For a simple demonstration, here we create dgCMatrix
objects based on \(X\). First we create
a sparse matrix sparseX by imposing 0 on 95% of the entries of \(X\).
sparseX <- simulPU$X
sparseX[sample(1:length(simulPU$X),size = length(simulPU$X)*0.95)]<-0
sparseX<-Matrix(sparseX)
class(sparseX)
#> [1] "dgCMatrix"
#> attr(,"package")
#> [1] "Matrix"
Those input matrices can be used in the same way. For example,
(spfit<-grpPUlasso(sparseX,simulPU$z,simulPU$truePY1))
#>
#> Call: grpPUlasso(X = sparseX, z = simulPU$z, py1 = simulPU$truePY1)
#>
#> Optimization Method: "CD"
#>
#> Max nIters: 1000
newx = matrix(rnorm(10),2,5)
predict(spfit,newdata = newx,lambda = spfit$lambda[10])
#> [,1]
#> [1,] 0.4705057
#> [2,] 0.5020064
By default, PUlasso uses a block-coordinate descent algorithm to solve optimization problem \(\ref{objFunc}\).
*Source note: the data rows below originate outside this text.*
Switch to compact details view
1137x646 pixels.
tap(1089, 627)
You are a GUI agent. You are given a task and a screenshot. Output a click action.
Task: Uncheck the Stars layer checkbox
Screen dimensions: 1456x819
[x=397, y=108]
However, it provides other optimization options such as proximal full gradient descent(GD), stochastic gradient descent(SGD), and variants of SGD including stochastic variance-reduced gradient(SVRG) and stochastic average gradient(SAG). For example, using SVRG method, we fit,
(fit.SVRG = grpPUlasso(X=simulPU$X,z=simulPU$z,py1=simulPU$truePY1,method="SVRG",eps = 1e-6,lambda =fit$lambda[2]))
#>
#> Call: grpPUlasso(X = simulPU$X, z = simulPU$z, py1 = simulPU$truePY1, lambda = fit$lambda[2], eps = 1e-06, method = "SVRG")
#>
#> Optimization Method: "SVRG"
#>
#> Max nIters: 20000
By default, PUlasso does 10*number of observations iterations. The algorithm terminates early if the difference of current parameter value from the previous one is less than the eps.